This Announcement does not constitute, or form part of, a
prospectus relating to the Company, nor does it constitute or
contain any invitation or offer to any person, or any public offer,
to subscribe for, purchase or otherwise acquire any shares in the
Company or advise persons to do so in any jurisdiction, nor shall
it, or any part of it form the basis of or be relied on in
connection with any contract or as an inducement to enter into any
contract or commitment with the Company.
The content of this Announcement has not been approved by an
authorised person within the meaning of the Financial Services and
Markets Act 2000 (as amended) ("FSMA").
This Announcement is not for publication or distribution,
directly or indirectly, in or into the United States of America
("United States" or "US").

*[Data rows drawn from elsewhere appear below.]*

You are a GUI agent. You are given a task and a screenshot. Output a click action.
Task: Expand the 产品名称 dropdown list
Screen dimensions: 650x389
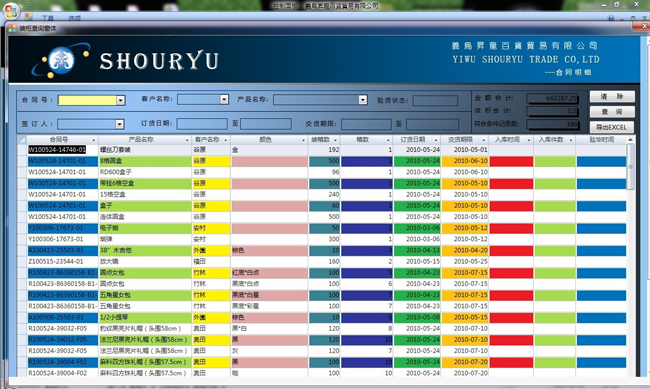363,100
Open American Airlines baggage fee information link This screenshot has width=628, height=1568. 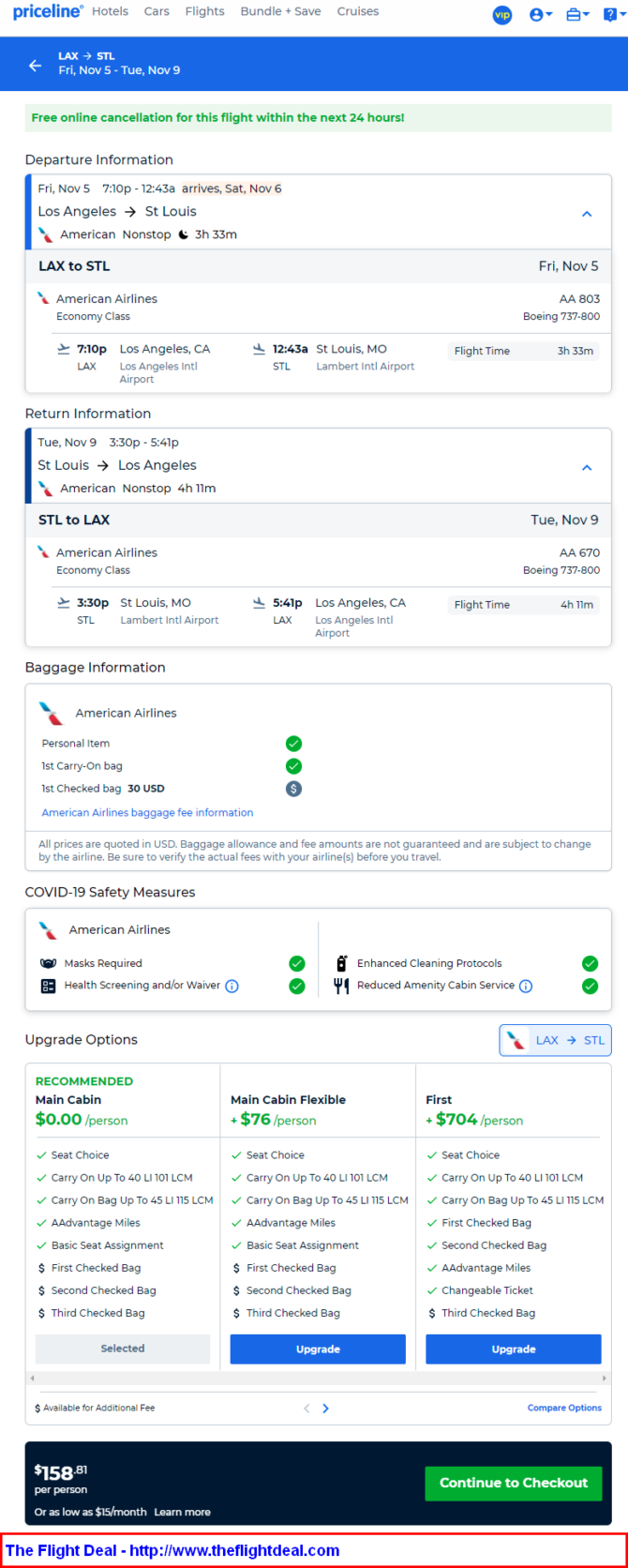[x=147, y=813]
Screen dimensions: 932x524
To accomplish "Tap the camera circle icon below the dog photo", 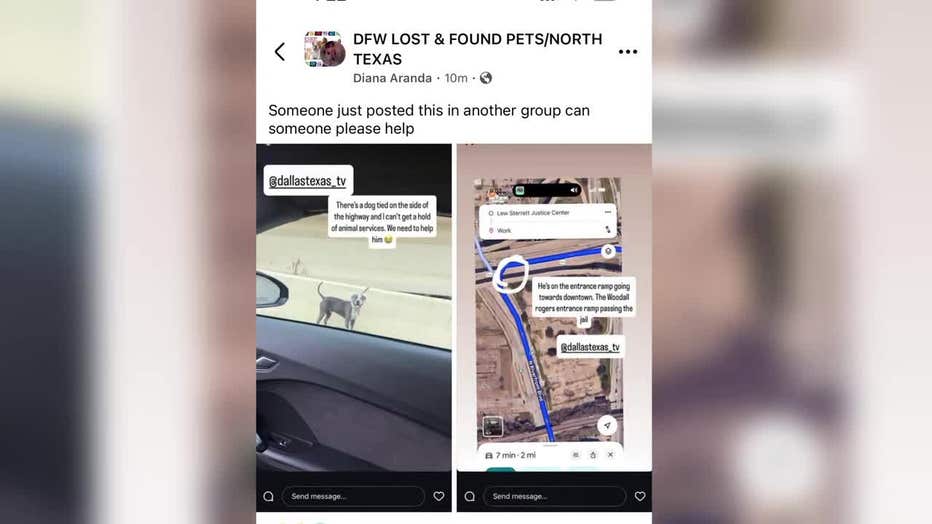I will pos(268,496).
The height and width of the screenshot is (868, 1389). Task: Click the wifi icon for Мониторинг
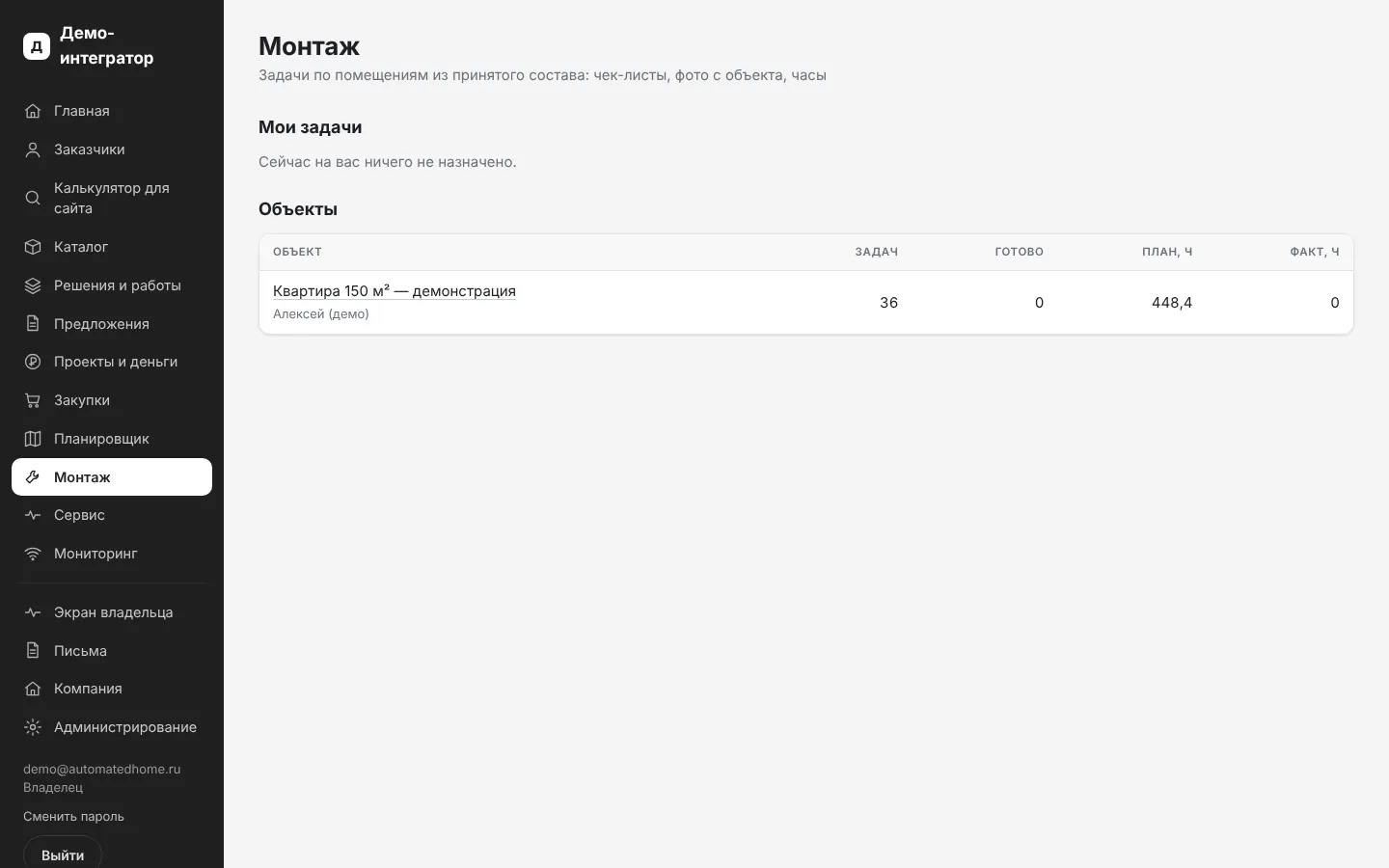[x=33, y=554]
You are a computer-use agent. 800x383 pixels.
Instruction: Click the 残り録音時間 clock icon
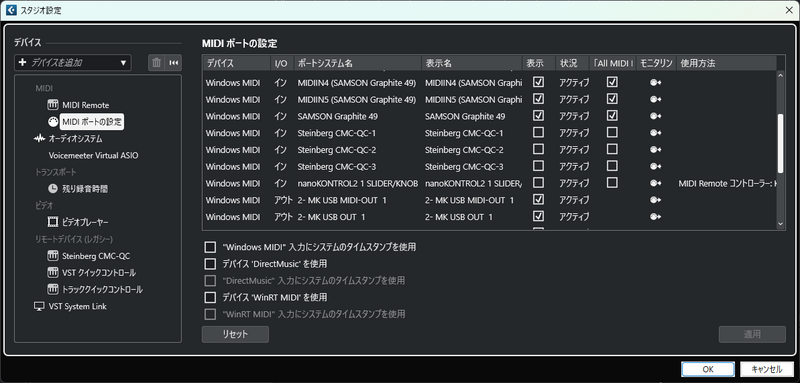coord(53,189)
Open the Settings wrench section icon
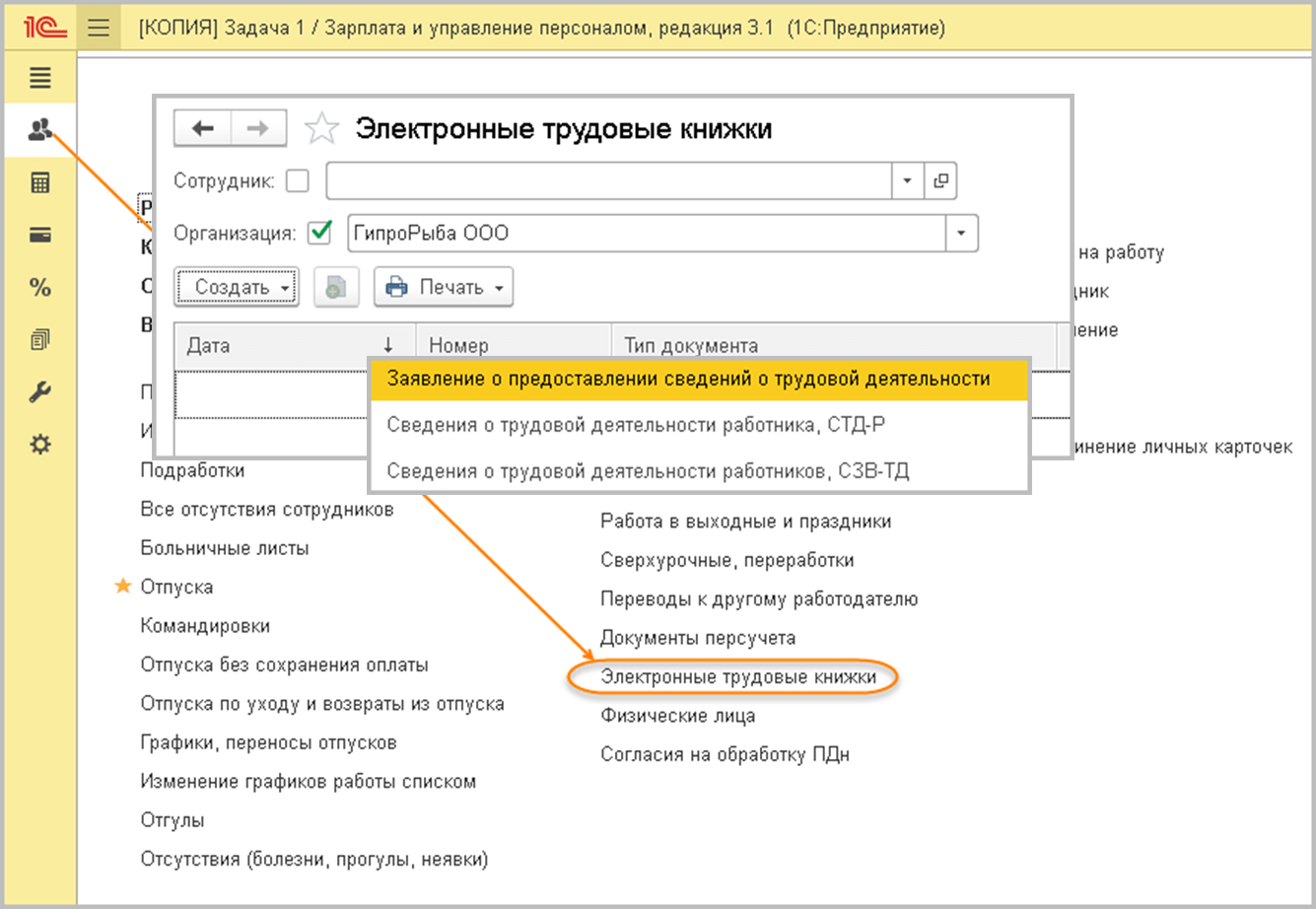 click(x=40, y=392)
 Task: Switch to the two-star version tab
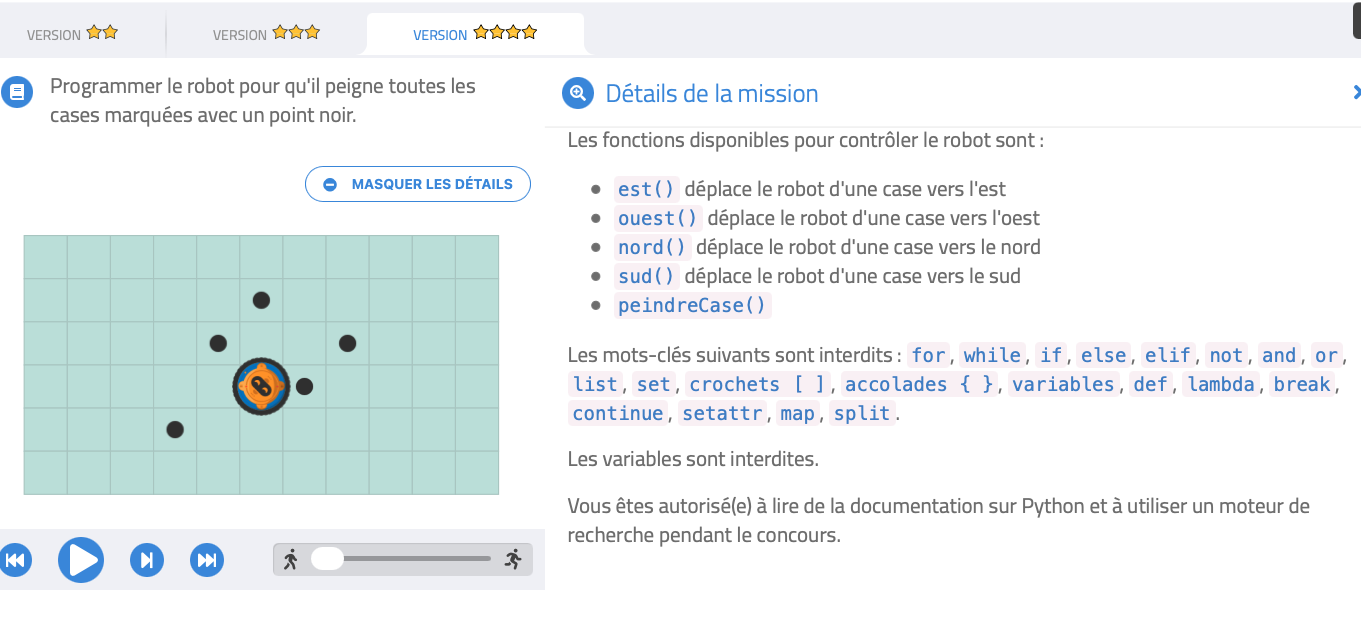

This Announcement is not an offer of
securities for sale into the United States. The securities referred
to herein (including for the avoidance of doubt the Existing
Ordinary Shares, the New Ordinary Shares and the Convertible Loan
Notes) have not been and will not be registered under the U.S.
Securities Act of 1933, as amended (the "Securities Act"), and may
not be offered or sold in the United States, except pursuant to an
applicable exemption from registration. No public offering of
securities is being made in the United States.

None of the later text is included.